- Born: Harrah Robert Reynolds April 10, 1934 Canton, Ohio, U.S.
- Died: January 30, 2026 (aged 91)
- Other names: Bob Reynolds, H Bob
- Education: University of Michigan, School of Music, Theatre & Dance
- Occupations: Conductor Composer of contemporary classical music
- Years active: 1965–2026

= H. Robert Reynolds =

American conductor (1934–2026)

Harrah Robert Reynolds (April 10, 1934 – January 30, 2026) was an American musician, conductor and academic. He was the principal conductor of the Wind Ensemble at the Thornton School of Music at the University of Southern California, where he held the H. Robert Reynolds Professorship in Wind Conducting.

==Career==
Reynold's appointment at the University of Southern California followed his retirement, after 26 years, from the School of Music of the University of Michigan where he served as the Henry F. Thurnau Professor of Music, director of university bands, and director of the division of instrumental studies. In addition to these responsibilities, he was also, for nearly 30 years, the conductor of the Detroit Chamber Winds and Strings, which is made up primarily of members from the Detroit Symphony.

Reynolds conducted in Carnegie Hall and Lincoln Center (New York), Orchestra Hall (Chicago), Kennedy Center (Washington, D.C.), Powell Symphony Hall (St. Louis), Academy of Music (Philadelphia), and Walt Disney Concert Hall (Los Angeles). In Europe, he conducted the premiere of an opera for La Scala Opera (Milan, Italy), and concerts at the prestigious Maggio Musicale (Florence, Italy), the Tonhalle (Zurich, Switzerland), and at the Holland Festival in the Concertgebouw (Amsterdam, the Netherlands), as well as the 750th Anniversary of the City of Berlin. He has won the praise of numerous composers, including Aaron Copland, Karel Husa, György Ligeti, Darius Milhaud, Gunther Schuller, and many others for his interpretive conducting of their compositions.

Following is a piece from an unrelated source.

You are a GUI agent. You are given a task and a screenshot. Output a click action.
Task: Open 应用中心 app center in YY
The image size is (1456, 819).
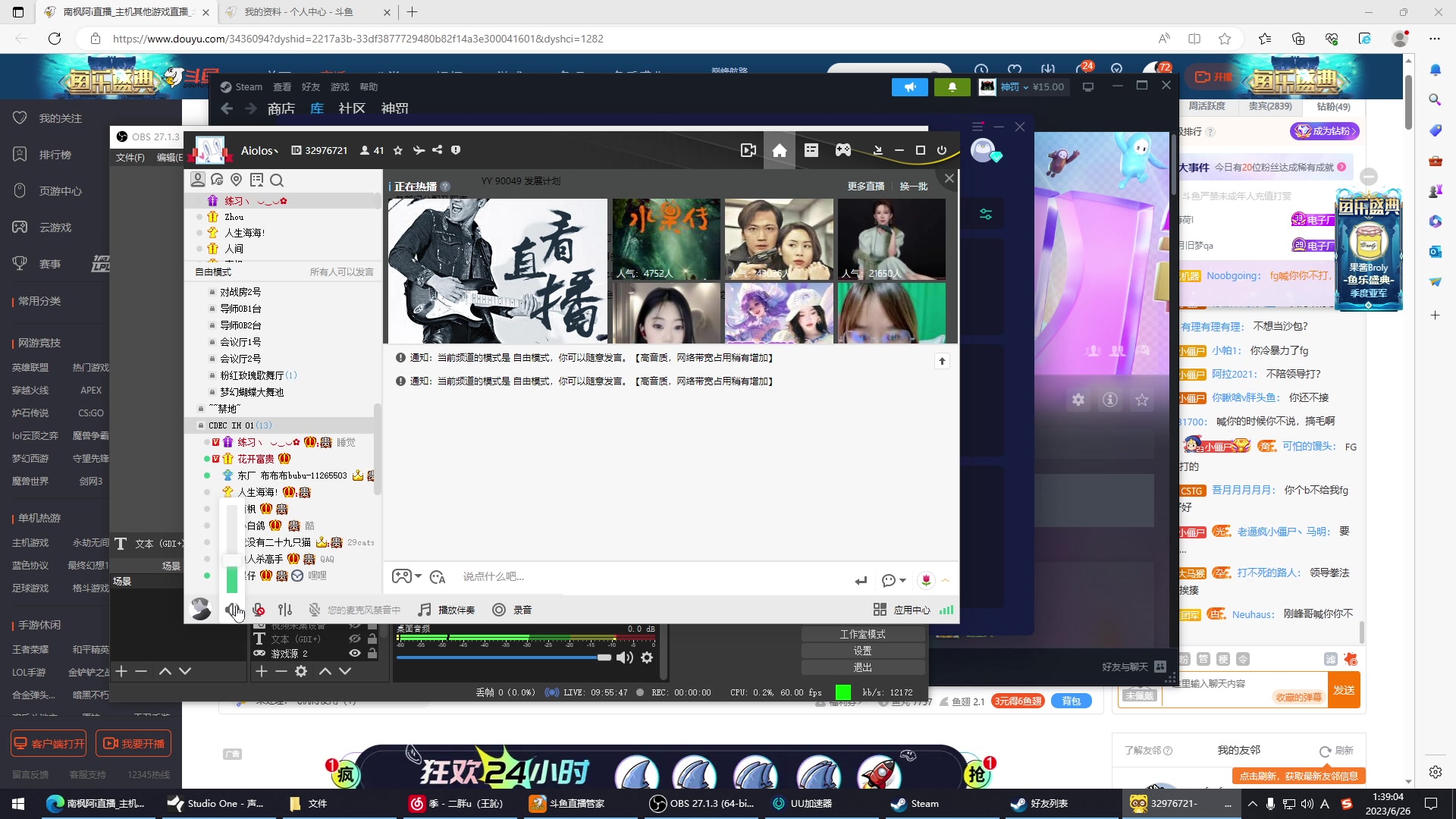[x=902, y=610]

Reynolds was awarded an honorary doctorate from Duquesne University, and, in addition, held degrees in music education and performance from the University of Michigan, where he was the conducting student of Elizabeth Green. He began his career in the public schools of Michigan and California (Anaheim HS) before beginning his university conducting at California State University at Long Beach and the University of Wisconsin, prior to his tenure at the University of Michigan.

Reynolds spent his summers conducting the Young Artists Wind Ensemble at the Boston University Tanglewood Institute. This program works closely with the Boston Symphony Orchestra and the Tanglewood Music Center. The group includes young musicians from all across North America, and consistently performs the music at the highest difficulty to the highest quality. He shared this responsibility with David Martins, director of Wind Ensembles at Boston University.

Reynolds died on January 30, 2026, at the age of 91.

==Awards and recognition==
Reynolds was past president of the College Band Directors' National Association and the Big Ten Band Directors' Association. He received the highest national awards from Phi Mu Alpha, Phi Beta Mu, the National Band Association, and the American School Band Directors' Association, and he was awarded the Medal of Honor by the International Mid-West Band and Orchestra Clinic. Kappa Kappa Psi, the national band fraternity, awarded him the Distinguished Service to Music Medal. He is the recipient of a Special Tribute from the State of Michigan, and he was member of the National Awards Panel for the American Society of Composers, Authors, and Publishers (ASCAP) and in 2001 received a national award from this organization for his contributions to contemporary American music. He received the Citation of Merit from the Music Alumni Association of the University of Michigan for his contributions to the many students he influenced during his career and the Lifetime Achievement Award from the Michigan Band Alumni Association. He was also an Honorary Life Member of the Southern California School Band and Orchestra Association.

Many of his former students now hold major conducting positions at leading conservatories and universities, and several have been National Presidents of the College Band Directors National Association (CBDNA).